Ecart de production positif transitoire ?
«Les calculs de PIB potentiels sont rendus très difficiles avec la volatilité des données, et on peut se demander si ce constat d’un ‘output gap’ positif est durable», note Nicolas Goetzmann, directeur de la recherche de La Financière de la Cité. Les économistes de Société Générale CIB estiment que, si les chocs d’offre liés à l’énergie et aux goulots logistiques se sont largement taris, la demande de biens et de services ralentit trop peu (-1% au T4-2022) pour affecter l’inflation sous-jacente. A 5,1% cette année en zone euro selon eux (contre 4,6% pour la BCE), celle-ci continuerait à être nourrie par les hausses de salaires (5,8% en 2023 contre 5,3% pour la BCE) sans trop freiner la croissance (1,2% en 2023 contre 1% pour la BCE).
«L’analyse des prix au travers des PMI indique encore un certain ‘pricing power’ des entreprises, qui ont en outre accumulé assez de dettes et de cash en 2020-2021 pour faire face au resserrement des conditions financières», poursuit Michel Martinez. L'économiste évoque un excès d’épargne des ménages européens de 8% de PIB.

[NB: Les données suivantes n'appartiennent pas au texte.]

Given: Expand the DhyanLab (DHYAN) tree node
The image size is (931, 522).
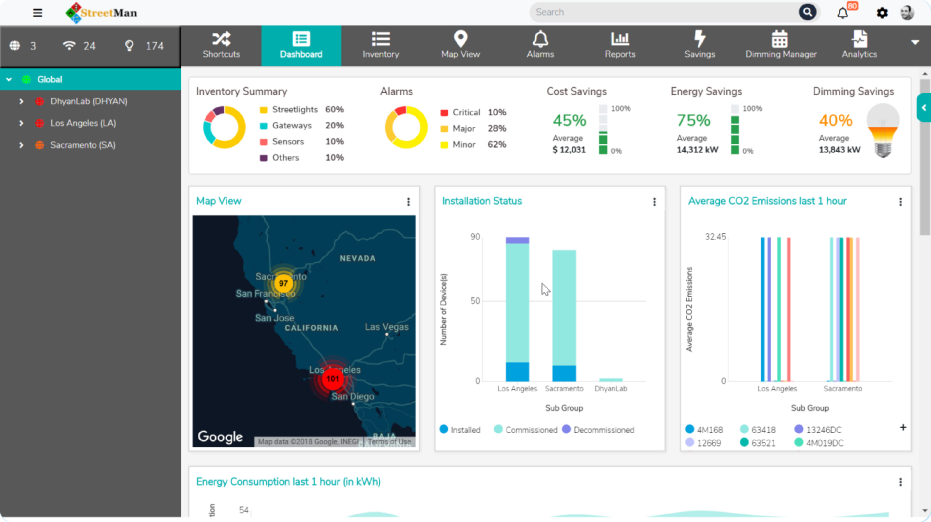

«Nous sommes sceptiques sur ces derniers points, nuance Anthony Morlet-Lavidalie. Les actifs financiers des ménages sont inférieurs à leur niveau de fin 2019 en termes réels (déflatés des prix à la consommation), les marges d’exploitation des entreprises ont seulement connu un effet de rattrapage en France, et les salaires réels montrent plutôt, malgré le rattrapage en cours, une érosion du pouvoir d’achat. Difficile d’imaginer la consommation continuer à soutenir la demande dans un tel contexte», ajoute l’économiste de Rexecode, qui table sur 0,2% de croissance en 2023 en zone euro. «La hausse des taux a déjà des effets sur l’investissement des entreprises hors Irlande, sur leur demande à court terme, et sur la productivité et leur capacité à répondre à la demande à long terme», regrette enfin Nicolas Goetzmann. La comparaison avec les Etats-Unis est défavorable à la zone euro.